My review of Book 1 Children of Blood and Bone



Friday, November 29, 2019

2019 #10: Children of Blood and Bone (Tomi Adeyemi)

Children of Blood and Bone (Legacy of Orïsha, #1)Children of Blood and Bone by Tomi Adeyemi
My rating: 4 of 5 stars

Let me start with: this is a very important, very violent, and wonderful book. And I'm going to read the next book in hopes that it rids me of my one real criticism of the book.

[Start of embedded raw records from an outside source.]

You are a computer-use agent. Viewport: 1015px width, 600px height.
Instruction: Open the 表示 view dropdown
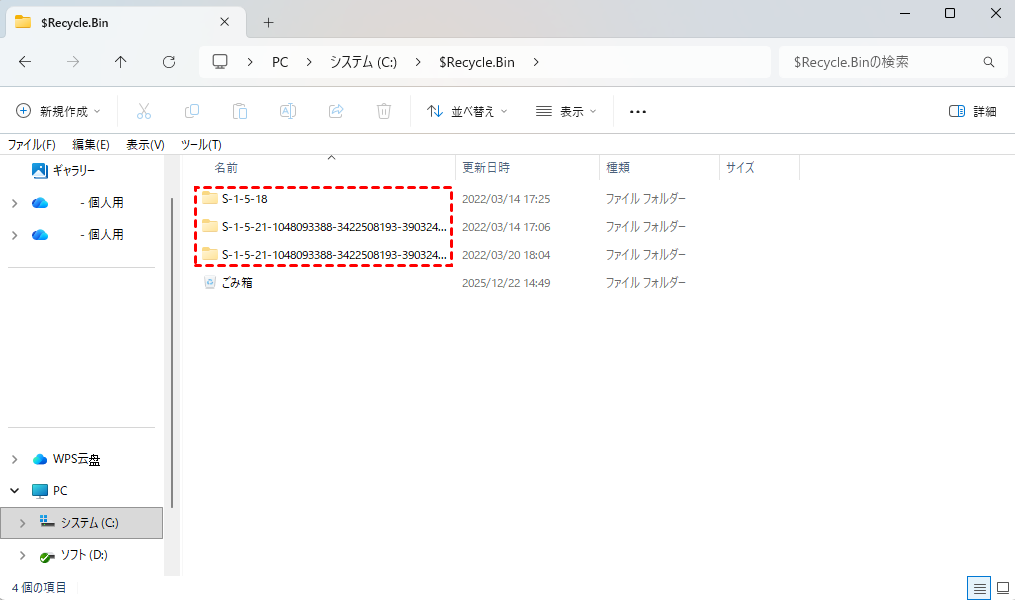(566, 111)
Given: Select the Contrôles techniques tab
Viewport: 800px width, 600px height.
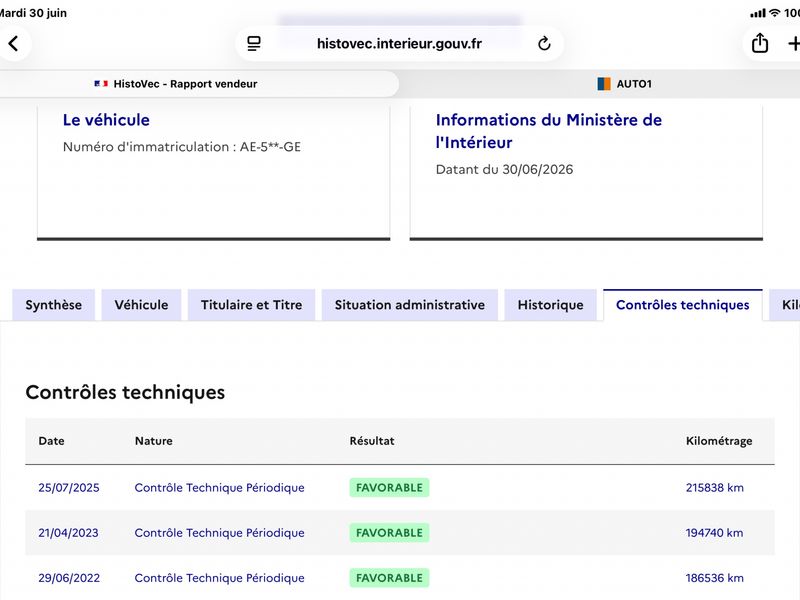Looking at the screenshot, I should (683, 305).
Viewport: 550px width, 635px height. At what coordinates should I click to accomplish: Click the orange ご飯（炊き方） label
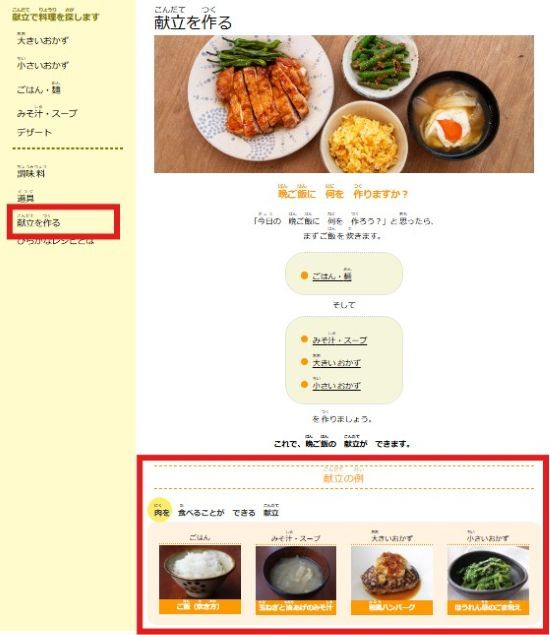(200, 607)
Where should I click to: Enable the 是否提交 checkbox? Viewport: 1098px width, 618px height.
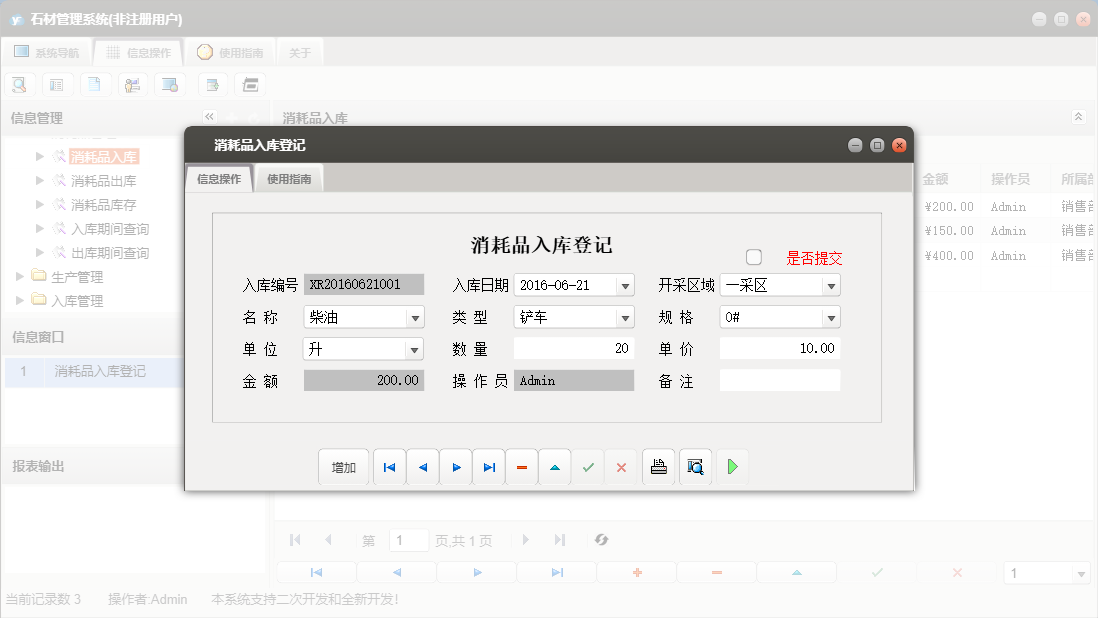point(754,256)
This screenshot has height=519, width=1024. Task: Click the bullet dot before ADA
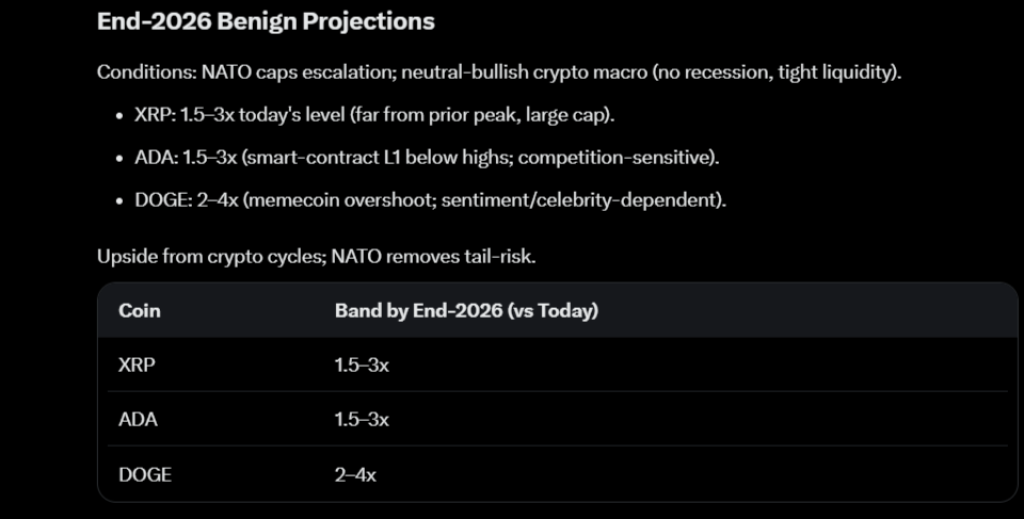(120, 158)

It is very intense for any book--not just for a ya book--but that intensity is the point. Anyone who pays attention to the news and who cares should understand the metaphors laced throughout this book. Sadly, there are those that will need to read the Author's Note to "get it." It can't really be critiqued as a standard ya/fantasy novel because that isn't its purpose. This story is more and it digs into the complexity of conviction, of faith, of heritage, and of legacy. The characters are amazing---flawed, multi-dimensional, ever-growing, ever changing. Life is about choices--some of which are made in an instant, some of which are made for us, and some of which blossom slowly along with our own growth. It is a "fantasy" epic, yes---but it doesn't rest upon all the tired clichés of the genre. Our alliances with the characters split and rejoin as much as their own.

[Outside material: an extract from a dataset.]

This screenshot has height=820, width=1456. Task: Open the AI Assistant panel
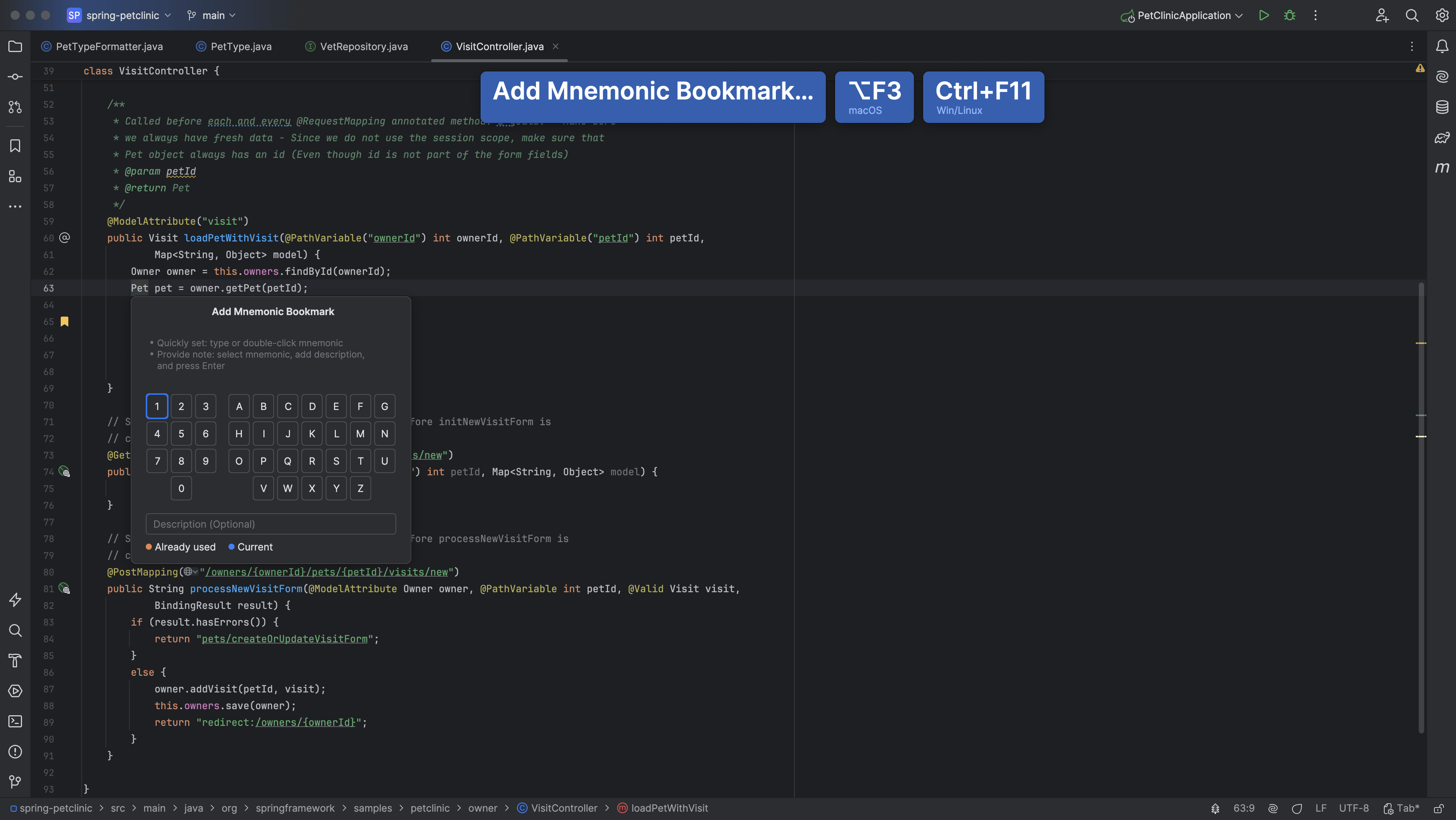[1442, 76]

I was so entrenched in it all and then...the end. And an epilogue that obviously throws the door open for part two, but did an insufficient job of closing out this book as a novel. There's so much more to say---not just in terms of the narrative, but in 523 pages leading up to the real point of the sacrifices, the page of Epilogue really doesn't do it justice. I will say that in the brief paragraphs of the epilogue, the end result was exactly what I had hoped for, except that the final sentence left me wondering. I wanted to give it five stars, but there's an imbalance toward character development here--which is a criticism I almost NEVER have. The book has a great rhythm of narration and characterization, with the bigger picture undergirding it at all times. But then the final few pages of the book renders them all basically irrelevant, which I can't think was the point. This is a small criticism, at the end of the day, but I will say that were it not for the greater importance of this book, I might be tempted to set the continuation of the story aside.

Overall, however, I want to know more. I love the use of African religions and my own limited exposure to some West African theologies resonated. This is a book worth reading--hands down. It is an important book and one that deserves to be on reading lists for young adults and probably older adults. Maybe especially older adults.